:: Record set ::
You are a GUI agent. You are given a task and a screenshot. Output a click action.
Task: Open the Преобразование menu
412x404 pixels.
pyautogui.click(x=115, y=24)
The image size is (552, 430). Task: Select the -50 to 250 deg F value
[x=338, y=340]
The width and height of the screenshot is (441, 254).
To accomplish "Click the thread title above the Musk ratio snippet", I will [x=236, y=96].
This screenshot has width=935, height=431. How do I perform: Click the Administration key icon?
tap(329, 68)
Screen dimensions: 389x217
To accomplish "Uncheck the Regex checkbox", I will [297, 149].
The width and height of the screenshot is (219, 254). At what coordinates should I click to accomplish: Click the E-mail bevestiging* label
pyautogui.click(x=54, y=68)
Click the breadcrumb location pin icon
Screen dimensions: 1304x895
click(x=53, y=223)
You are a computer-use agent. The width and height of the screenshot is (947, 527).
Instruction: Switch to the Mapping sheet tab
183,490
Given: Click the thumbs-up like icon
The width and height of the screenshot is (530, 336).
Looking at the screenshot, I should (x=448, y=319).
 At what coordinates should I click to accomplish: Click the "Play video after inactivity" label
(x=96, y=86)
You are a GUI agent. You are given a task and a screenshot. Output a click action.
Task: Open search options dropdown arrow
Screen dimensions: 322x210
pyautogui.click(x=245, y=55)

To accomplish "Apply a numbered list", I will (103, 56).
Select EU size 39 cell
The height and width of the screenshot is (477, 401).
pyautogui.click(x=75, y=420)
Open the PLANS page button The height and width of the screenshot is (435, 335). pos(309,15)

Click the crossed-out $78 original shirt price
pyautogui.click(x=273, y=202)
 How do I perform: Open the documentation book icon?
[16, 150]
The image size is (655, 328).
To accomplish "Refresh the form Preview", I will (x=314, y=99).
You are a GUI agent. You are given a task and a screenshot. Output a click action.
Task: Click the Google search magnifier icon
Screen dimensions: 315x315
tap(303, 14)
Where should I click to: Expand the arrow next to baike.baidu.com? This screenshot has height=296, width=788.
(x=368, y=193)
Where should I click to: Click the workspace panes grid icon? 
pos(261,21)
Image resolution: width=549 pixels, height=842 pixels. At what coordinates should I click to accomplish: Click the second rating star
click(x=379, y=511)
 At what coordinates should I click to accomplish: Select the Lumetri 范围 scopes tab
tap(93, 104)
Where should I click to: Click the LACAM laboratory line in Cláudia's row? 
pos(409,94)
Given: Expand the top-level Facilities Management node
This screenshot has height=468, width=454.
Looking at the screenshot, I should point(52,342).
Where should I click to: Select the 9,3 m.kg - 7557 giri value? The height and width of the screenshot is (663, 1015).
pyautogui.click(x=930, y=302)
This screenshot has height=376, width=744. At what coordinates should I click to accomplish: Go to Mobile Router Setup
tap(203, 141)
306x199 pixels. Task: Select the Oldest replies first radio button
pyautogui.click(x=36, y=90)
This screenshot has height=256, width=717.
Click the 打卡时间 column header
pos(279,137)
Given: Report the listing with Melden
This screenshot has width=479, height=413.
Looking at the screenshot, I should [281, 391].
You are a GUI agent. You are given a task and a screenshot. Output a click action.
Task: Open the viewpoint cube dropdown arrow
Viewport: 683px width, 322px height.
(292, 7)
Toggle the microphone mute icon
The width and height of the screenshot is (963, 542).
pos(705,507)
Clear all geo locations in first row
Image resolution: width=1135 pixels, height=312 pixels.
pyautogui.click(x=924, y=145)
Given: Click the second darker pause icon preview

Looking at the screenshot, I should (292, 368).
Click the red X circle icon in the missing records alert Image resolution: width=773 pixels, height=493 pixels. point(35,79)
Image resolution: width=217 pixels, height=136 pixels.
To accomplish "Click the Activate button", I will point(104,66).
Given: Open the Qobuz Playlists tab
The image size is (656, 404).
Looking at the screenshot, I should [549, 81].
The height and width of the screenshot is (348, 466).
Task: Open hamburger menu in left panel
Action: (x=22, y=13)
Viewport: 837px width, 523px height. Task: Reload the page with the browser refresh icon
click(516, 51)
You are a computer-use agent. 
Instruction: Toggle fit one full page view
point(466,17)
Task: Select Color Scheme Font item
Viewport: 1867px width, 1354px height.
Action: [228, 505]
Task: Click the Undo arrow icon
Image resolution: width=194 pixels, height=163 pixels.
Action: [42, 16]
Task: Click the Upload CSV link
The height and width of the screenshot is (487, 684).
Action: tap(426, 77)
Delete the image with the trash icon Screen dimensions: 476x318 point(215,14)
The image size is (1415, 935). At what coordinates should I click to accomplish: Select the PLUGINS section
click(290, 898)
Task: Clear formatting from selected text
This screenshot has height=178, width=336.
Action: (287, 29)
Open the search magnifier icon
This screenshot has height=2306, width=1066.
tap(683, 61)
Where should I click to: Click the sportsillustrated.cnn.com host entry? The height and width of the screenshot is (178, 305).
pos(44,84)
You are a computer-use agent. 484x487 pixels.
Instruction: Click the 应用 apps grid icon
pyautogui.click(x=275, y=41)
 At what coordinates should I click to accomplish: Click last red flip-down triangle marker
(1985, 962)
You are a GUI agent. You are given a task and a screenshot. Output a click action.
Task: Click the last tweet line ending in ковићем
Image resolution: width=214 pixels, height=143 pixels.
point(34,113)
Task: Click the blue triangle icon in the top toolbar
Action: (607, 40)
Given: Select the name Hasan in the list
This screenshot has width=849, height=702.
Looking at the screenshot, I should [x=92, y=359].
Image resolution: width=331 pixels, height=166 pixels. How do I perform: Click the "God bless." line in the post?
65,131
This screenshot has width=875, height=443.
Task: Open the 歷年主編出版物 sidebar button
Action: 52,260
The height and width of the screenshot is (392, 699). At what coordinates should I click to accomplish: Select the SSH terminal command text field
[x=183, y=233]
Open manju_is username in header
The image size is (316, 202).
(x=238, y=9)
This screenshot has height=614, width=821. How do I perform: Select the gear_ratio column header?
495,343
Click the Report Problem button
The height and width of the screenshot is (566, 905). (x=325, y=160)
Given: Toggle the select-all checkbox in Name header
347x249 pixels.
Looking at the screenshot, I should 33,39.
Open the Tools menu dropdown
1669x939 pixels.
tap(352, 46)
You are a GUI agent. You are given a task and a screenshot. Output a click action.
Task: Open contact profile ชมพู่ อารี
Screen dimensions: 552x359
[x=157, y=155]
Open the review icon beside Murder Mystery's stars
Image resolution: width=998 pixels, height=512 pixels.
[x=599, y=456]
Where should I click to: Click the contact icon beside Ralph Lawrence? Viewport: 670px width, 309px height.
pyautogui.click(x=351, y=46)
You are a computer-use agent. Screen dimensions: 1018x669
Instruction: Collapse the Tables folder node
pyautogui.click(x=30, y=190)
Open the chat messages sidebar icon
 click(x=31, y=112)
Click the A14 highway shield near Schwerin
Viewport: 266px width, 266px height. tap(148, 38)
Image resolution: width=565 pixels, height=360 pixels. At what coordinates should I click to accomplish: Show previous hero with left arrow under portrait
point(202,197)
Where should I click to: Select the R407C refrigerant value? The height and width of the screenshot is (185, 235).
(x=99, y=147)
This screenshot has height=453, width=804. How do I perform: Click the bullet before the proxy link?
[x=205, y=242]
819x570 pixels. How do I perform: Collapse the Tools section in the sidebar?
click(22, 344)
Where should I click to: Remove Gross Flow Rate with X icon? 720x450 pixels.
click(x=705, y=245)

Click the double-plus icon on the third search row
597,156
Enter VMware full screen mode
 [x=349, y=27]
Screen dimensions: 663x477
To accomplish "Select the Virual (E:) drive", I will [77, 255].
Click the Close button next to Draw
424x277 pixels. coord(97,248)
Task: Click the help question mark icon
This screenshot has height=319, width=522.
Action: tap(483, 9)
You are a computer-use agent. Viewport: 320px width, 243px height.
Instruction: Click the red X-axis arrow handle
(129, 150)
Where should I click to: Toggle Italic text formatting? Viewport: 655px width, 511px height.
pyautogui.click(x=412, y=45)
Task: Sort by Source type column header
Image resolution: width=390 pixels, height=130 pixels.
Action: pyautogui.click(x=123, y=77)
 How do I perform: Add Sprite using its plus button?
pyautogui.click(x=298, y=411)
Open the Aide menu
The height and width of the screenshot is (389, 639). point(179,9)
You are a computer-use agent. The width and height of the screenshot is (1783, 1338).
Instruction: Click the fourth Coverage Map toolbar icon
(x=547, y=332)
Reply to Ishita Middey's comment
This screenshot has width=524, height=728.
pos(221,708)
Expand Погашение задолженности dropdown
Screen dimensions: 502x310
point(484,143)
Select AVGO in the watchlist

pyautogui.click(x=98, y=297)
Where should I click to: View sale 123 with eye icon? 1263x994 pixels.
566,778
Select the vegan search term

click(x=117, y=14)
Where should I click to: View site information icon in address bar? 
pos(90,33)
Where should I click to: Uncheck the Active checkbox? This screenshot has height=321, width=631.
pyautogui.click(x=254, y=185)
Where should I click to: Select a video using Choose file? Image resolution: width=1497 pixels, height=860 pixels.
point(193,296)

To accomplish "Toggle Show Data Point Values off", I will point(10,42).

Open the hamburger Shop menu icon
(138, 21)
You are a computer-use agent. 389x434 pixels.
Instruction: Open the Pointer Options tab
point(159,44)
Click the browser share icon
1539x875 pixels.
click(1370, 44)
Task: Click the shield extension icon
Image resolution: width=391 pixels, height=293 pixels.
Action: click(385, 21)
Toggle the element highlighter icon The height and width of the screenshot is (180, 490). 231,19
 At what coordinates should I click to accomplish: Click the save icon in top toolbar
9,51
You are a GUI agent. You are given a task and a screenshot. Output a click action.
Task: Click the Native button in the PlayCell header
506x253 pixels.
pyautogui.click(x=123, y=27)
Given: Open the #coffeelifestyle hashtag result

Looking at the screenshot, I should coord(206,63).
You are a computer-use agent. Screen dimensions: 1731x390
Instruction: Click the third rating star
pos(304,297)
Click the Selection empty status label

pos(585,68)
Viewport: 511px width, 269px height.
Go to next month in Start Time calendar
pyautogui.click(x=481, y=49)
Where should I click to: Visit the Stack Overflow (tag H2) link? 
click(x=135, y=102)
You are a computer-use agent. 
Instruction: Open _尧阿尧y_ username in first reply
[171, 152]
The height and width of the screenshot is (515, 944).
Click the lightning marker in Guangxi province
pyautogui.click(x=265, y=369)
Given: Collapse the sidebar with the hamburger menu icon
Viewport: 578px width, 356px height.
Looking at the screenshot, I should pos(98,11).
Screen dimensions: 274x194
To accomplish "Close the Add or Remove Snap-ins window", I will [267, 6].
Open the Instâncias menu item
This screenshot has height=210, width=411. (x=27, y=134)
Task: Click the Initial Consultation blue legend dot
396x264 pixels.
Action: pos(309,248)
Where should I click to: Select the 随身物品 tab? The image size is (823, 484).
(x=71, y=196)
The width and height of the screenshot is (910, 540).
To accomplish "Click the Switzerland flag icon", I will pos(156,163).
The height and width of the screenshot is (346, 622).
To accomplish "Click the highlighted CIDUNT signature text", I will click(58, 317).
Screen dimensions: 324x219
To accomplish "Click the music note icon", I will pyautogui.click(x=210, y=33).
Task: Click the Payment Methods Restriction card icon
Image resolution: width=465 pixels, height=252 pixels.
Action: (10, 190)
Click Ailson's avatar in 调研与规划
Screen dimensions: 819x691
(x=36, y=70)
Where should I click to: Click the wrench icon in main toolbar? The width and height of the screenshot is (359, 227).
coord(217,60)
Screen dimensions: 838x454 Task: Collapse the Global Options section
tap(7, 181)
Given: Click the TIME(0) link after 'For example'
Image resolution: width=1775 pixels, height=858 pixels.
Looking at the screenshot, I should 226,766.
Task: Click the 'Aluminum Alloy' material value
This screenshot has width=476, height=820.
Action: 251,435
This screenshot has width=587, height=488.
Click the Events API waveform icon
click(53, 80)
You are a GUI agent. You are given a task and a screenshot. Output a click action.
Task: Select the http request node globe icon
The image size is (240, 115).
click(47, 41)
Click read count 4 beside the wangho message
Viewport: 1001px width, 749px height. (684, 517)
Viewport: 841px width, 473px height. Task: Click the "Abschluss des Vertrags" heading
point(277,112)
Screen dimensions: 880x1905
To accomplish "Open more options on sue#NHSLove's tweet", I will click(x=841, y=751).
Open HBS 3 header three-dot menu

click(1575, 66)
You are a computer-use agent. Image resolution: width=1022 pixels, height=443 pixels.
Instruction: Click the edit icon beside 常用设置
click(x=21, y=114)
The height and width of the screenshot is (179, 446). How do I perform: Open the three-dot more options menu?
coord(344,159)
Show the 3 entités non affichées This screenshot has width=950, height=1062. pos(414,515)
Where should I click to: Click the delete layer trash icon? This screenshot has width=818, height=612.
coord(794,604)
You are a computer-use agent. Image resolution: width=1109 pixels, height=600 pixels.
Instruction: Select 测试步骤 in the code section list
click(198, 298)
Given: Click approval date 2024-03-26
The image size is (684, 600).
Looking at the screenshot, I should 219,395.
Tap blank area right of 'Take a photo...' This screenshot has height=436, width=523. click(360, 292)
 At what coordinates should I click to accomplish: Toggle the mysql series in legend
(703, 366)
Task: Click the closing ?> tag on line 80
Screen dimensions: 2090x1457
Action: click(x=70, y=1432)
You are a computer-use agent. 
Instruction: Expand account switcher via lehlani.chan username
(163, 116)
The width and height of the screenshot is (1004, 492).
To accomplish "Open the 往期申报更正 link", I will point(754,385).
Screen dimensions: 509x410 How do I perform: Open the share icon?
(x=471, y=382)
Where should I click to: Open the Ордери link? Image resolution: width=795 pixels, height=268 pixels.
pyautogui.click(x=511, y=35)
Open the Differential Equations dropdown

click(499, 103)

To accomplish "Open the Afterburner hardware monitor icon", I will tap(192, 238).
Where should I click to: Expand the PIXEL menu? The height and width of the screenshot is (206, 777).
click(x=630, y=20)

:: The request ::
Please give the rows again starting at the first one and ending at the line that contains "(x=96, y=86)", switching "width and height" to "height and width" and keeping everything else unchanged.

:: Result for this exercise ::
You are a GUI agent. You are given a task and a screenshot. Output a click action.
Task: Open the Преобразование menu
412x404 pixels.
pyautogui.click(x=115, y=24)
The image size is (552, 430). Task: Select the -50 to 250 deg F value
[x=338, y=340]
The height and width of the screenshot is (441, 254).
To accomplish "Click the thread title above the Musk ratio snippet", I will [x=236, y=96].
This screenshot has width=935, height=431. How do I perform: Click the Administration key icon?
tap(329, 68)
Screen dimensions: 389x217
To accomplish "Uncheck the Regex checkbox", I will [297, 149].
The height and width of the screenshot is (219, 254). At what coordinates should I click to accomplish: Click the E-mail bevestiging* label
pyautogui.click(x=54, y=68)
Click the breadcrumb location pin icon
Screen dimensions: 1304x895
click(x=53, y=223)
You are a computer-use agent. The height and width of the screenshot is (947, 527).
Instruction: Switch to the Mapping sheet tab
183,490
Given: Click the thumbs-up like icon
The height and width of the screenshot is (530, 336).
Looking at the screenshot, I should (x=448, y=319).
 At what coordinates should I click to accomplish: Click the "Play video after inactivity" label
(x=96, y=86)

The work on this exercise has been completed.